[THE TASK] Within the records below, find the line with "This screenshot has height=592, width=800." and the line with "Open the Vixen Ótica tab", then reproduce exactly those two lines and all lines between them, without any picture.

════════════════════

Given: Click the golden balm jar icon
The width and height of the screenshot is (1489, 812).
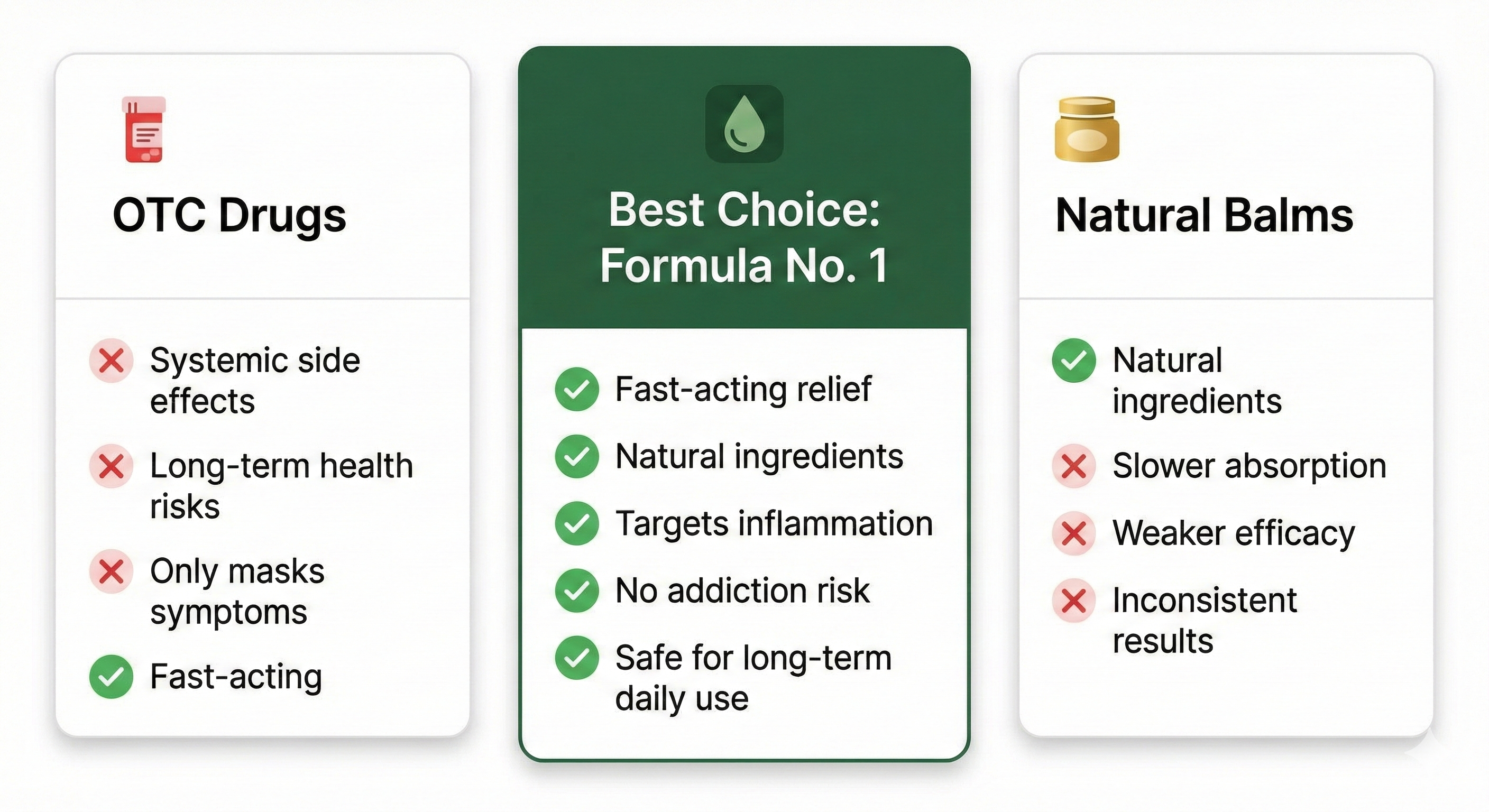Looking at the screenshot, I should (1087, 130).
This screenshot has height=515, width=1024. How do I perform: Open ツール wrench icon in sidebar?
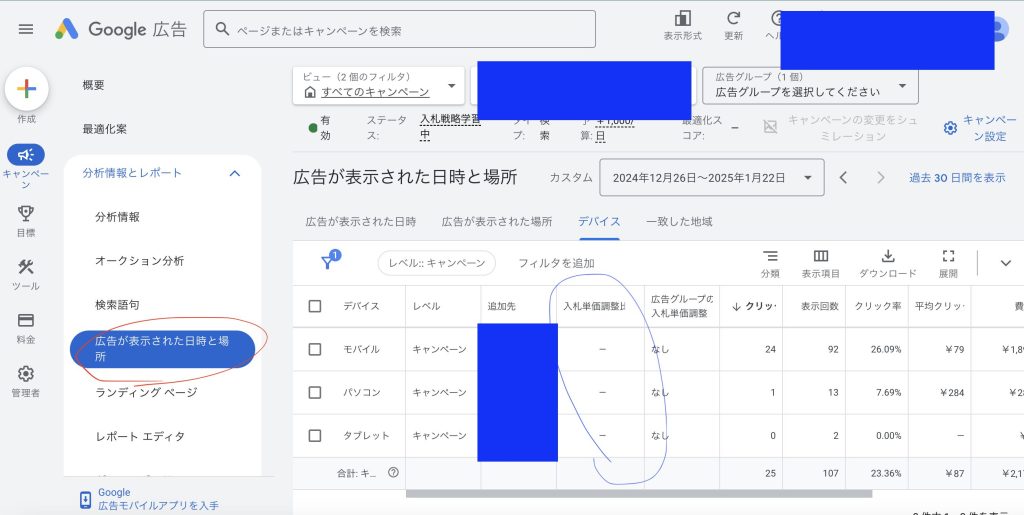click(26, 267)
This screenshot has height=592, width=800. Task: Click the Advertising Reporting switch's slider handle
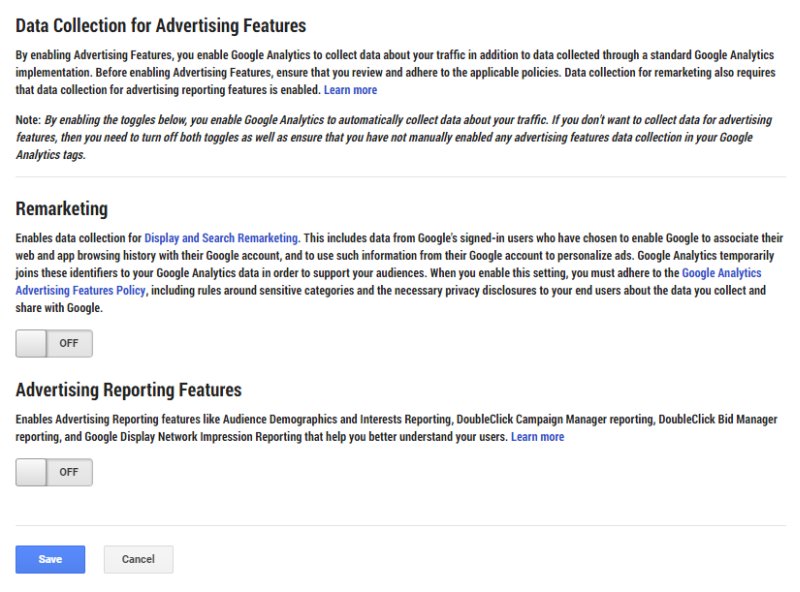31,472
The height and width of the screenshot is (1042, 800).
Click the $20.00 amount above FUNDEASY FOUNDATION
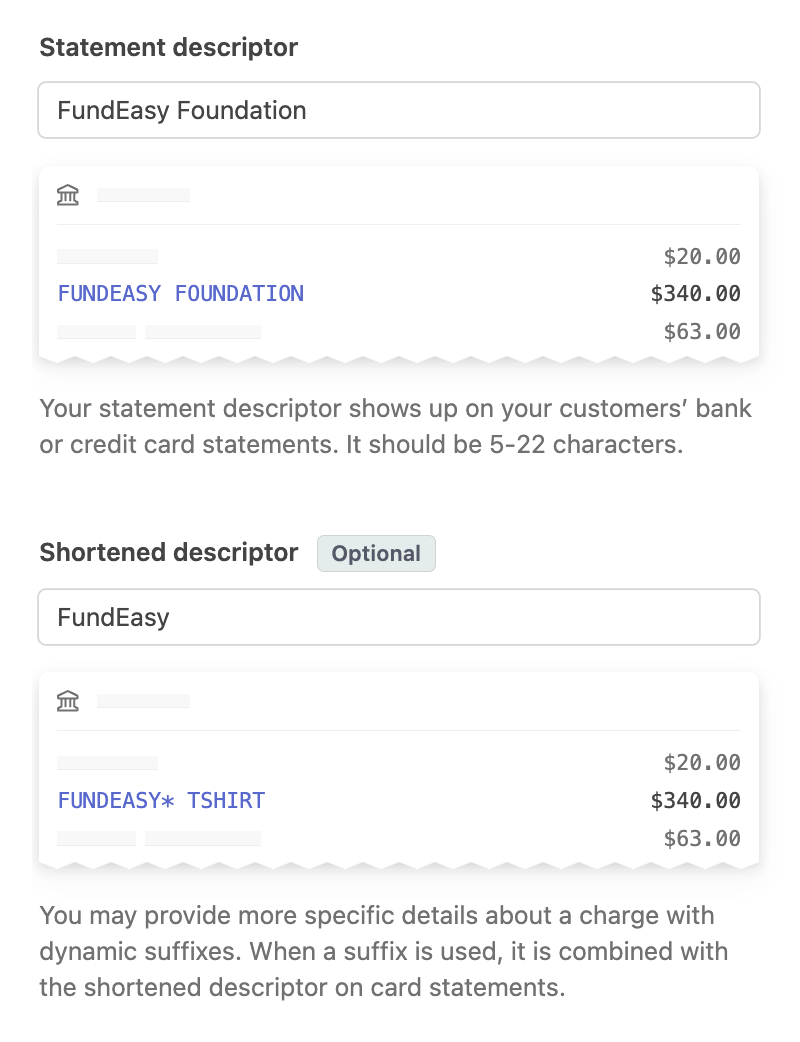[x=702, y=257]
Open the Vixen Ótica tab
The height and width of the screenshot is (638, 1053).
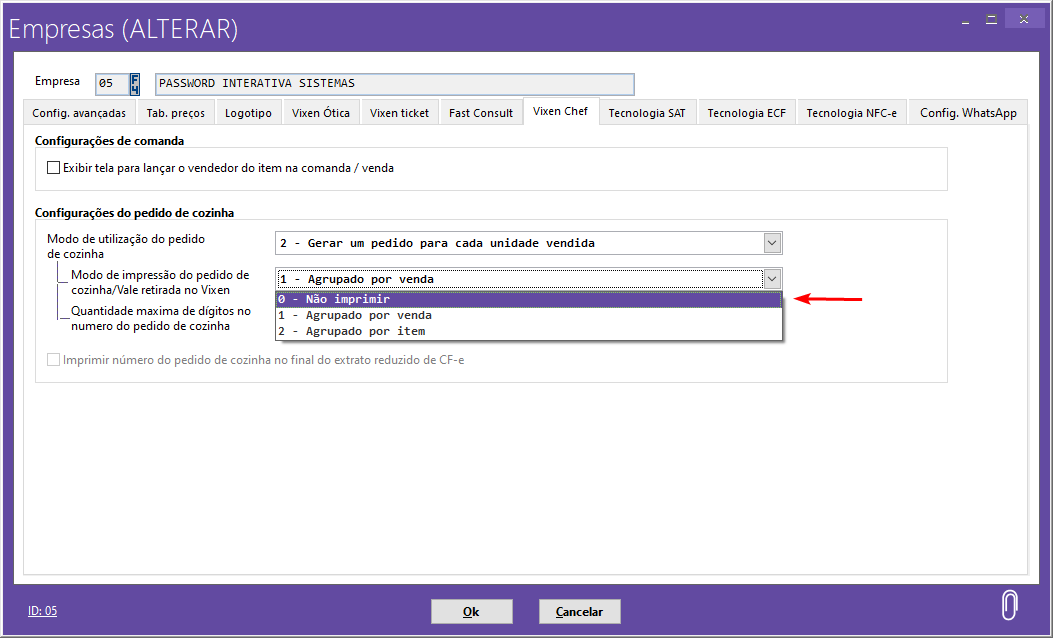(321, 113)
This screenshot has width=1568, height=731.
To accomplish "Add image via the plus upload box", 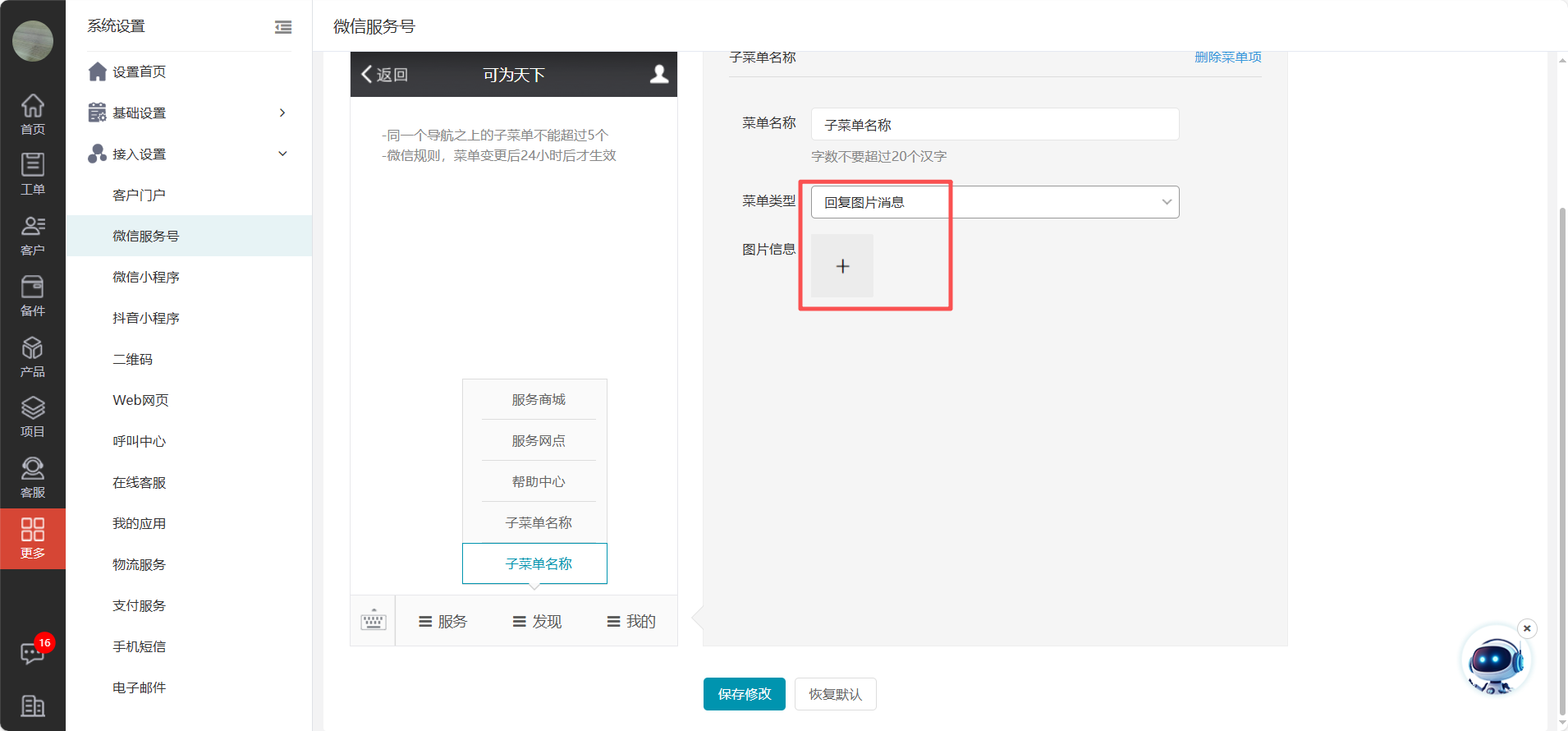I will (x=842, y=266).
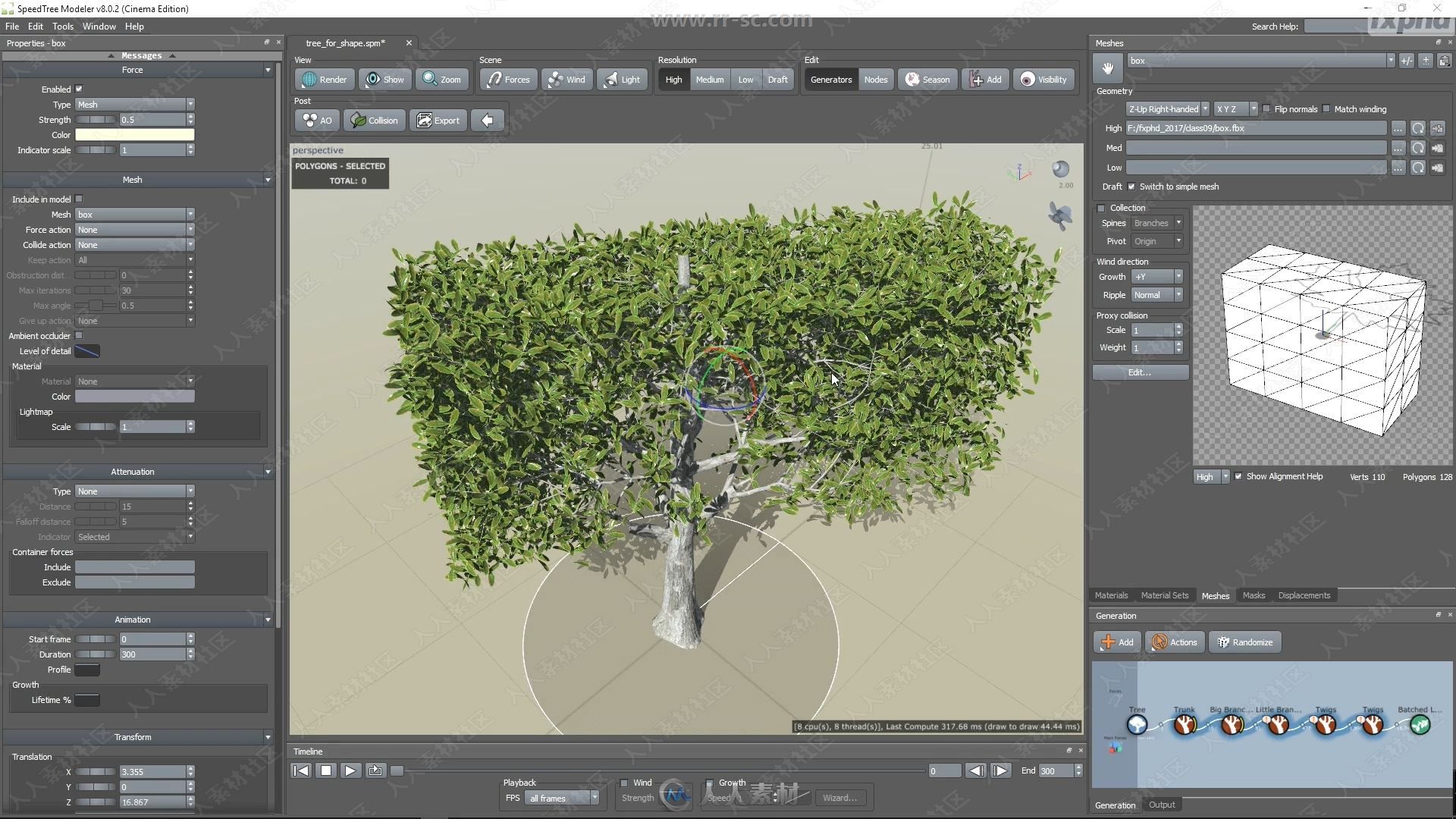1456x819 pixels.
Task: Switch to the Materials tab
Action: (1112, 594)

════════════════════

[WRITTEN ANSWER]
This screenshot has height=592, width=800. Task: Click the Advertising Reporting switch's slider handle
31,472
The height and width of the screenshot is (1042, 800).
Click the $20.00 amount above FUNDEASY FOUNDATION
[x=702, y=257]
Open the Vixen Ótica tab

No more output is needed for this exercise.